Marcia Perugia Assisi: l’assurda polemica contro il manifesto

Marco Labbate

Quando si entra in un clima di guerra, prende il sopravvento un pensiero bellico, dicotomico, che cancella gli spazi di confronto. Mi sembra un esempio lampante la polemica nei confronti di uno degli appuntamenti tradizionali e più limpidi del pacifismo: la marcia Perugia Assisi, ideata da Capitini e poi rinnovata con una certa continuità a partire dagli anni Ottanta.

Le marce della pace sono state forse spesso accolte con un sorriso di sufficienza da parte di chi le considerava un’utopia di sognatori, ma mai nessuno aveva pensato di accusare gli organizzatori di quell’appuntamento pacifico e festoso di reggere il moccolo a qualche dittatore o al paese aggressore di un conflitto. Questa volta invece una parte tutt’altro che marginale della stampa nazionale ha trovato negli organizzatori della marcia un nuovo bersaglio a cui affibbiare l’etichetta infamante di filoputinismo.

Oggetto della riprovazione è stato il manifesto della marcia nel quale la scritta “Fermatevi! La guerra è una follia” sovrastava il disegno di un bambino e una mamma abbracciati, mentre due proiettili schizzavano accanto al loro spavento. La Repubblica, Il Foglio, Il Quotidiano Nazionale e Il Giornale, uno a ruota dell’altro, hanno trovato un materiale sufficiente per imbastire una polemica sulla presunta volontà degli organizzatori di equiparare il paese aggressore, la Russia di Putin, e il paese aggredito, l’Ucraina.

Per carità i manifesti possono non piacere e possono essere criticati laddove si prestano a interpretazioni molteplici e talvolta ambigue. Ma prima di muovere accuse infondate e ingiuste un giornalista, sia per onestà intellettuale, sia a beneficio dei lettori, dovrebbe sforzarsi di intendere la semantica di un manifesto e il contesto in cui si colloca e presentarlo. Proviamo a farlo ora:

a) La marcia Perugia Assisi nasce nel 1961 come marcia per la pace e la fratellanza dei popoli. Il suo messaggio è ecumenico, universale, richiama alla responsabilità di ciascun paese nel fare il possibile per ridurre le situazioni che possono causare la guerra e implementare le occasioni di pace. Rappresenta uno spazio largo, inclusivo, volto a denunciare i contesti che possono favorire la guerra, come ad esempio un riarmo indiscriminato, e quelli che possono impedirla, come un accordo tra le nazioni.
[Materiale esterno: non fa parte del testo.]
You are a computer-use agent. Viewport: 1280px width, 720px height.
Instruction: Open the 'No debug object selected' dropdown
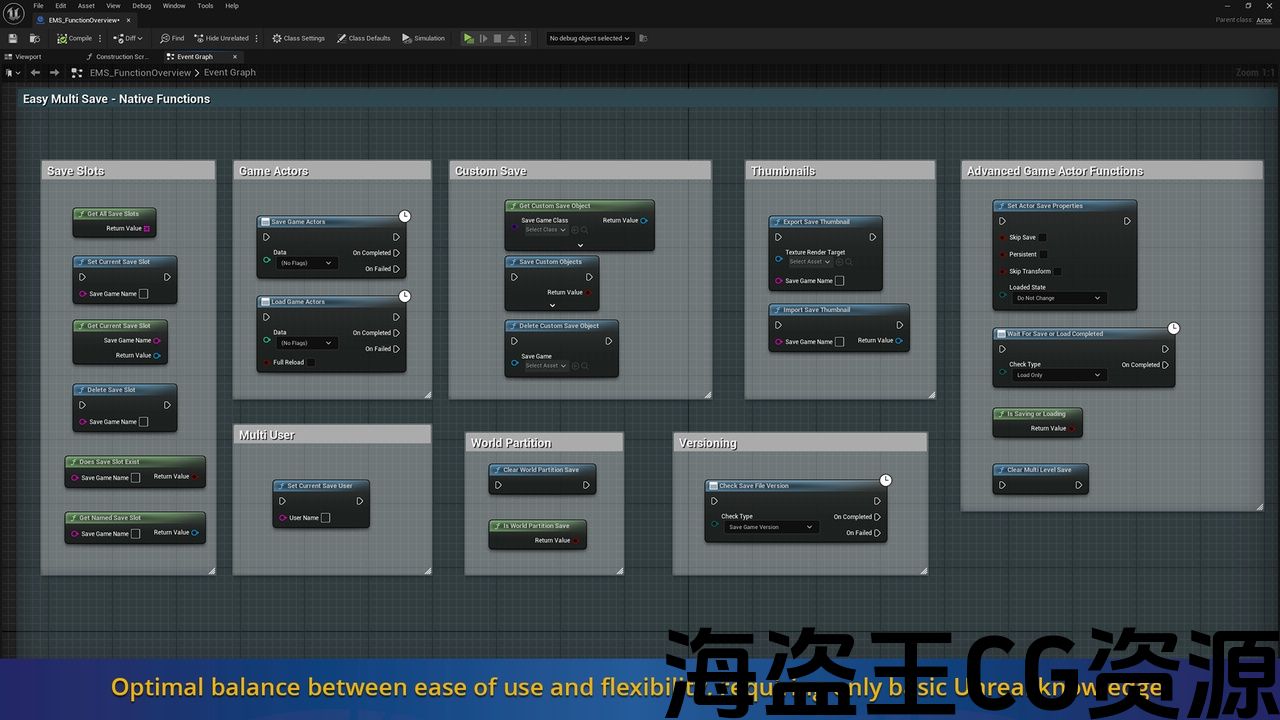coord(590,38)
b) Il manifesto imputato richiama evidentemente quello della Marcia per la pace del 1999 durante la guerra del Kosovo. Era la prima volta che si teneva una marcia per la pace straordinaria, evocata da un conflitto preciso. Il disegno era identico, al posto di “Fermatevi!” era scritto” “Cessate il fuoco”. L’utilizzo della stessa immagine intendeva ricordare proprio il rinnovarsi di quell’evento eccezionale.

c) Può darsi che lo slogan del 1999 fosse migliore, ma questo “Fermatevi! La guerra è una follia” era un evidente richiamo alle parole di papa Francesco e alla sua politica di pace rispetto al conflitto in atto. Si può discutere se il rimando sia stato funzionale da un punto di vista comunicativo, ma si devono anche rendere le reali intenzioni di un messaggio senza travisarlo: che è quello di un impegno collettivo verso la de-escalation. È legittimo dissentire e chiedere un’accentuazione maggiore sulle responsabilità dell’aggressore: ma, appurato che non è questo il messaggio tradizionale della marcia, meriterebbe magari qualche credito chi crede che il congelamento della diplomazia in una stasi che sembra avere come unico orizzonte il perpetuarsi della guerra in vista di una vittoria finale sia l’anticamera del baratro.

d) Secondo l’ultimo rapporto di Caritas italiana, precedente alla guerra in Ucraina, i conflitti nel mondo erano 22. Per quanto la marcia per la pace straordinaria guardi in primo luogo al conflitto in Ucraina, in quel “Fermatevi” gli occhi erano rivolti anche alle altre 22 situazioni di guerra. La Marcia per la pace ha sempre avuto uno sguardo globale. Credere che in quel “Fermatevi” collettivo ci fosse non uno sguardo più ampio che abbracciava la Siria, la Libia, l’Etiopia, la Birmania, il Kurdistan, il Saharawi ma la volontà di tenere insieme aggressori e aggrediti, è un lapsus scusabile per un internauta occasionale, poco avvezzo ai linguaggi della marcia della pace, ma sintomo di un’isteria tutt’altro che candida quando compare in testate nazionali.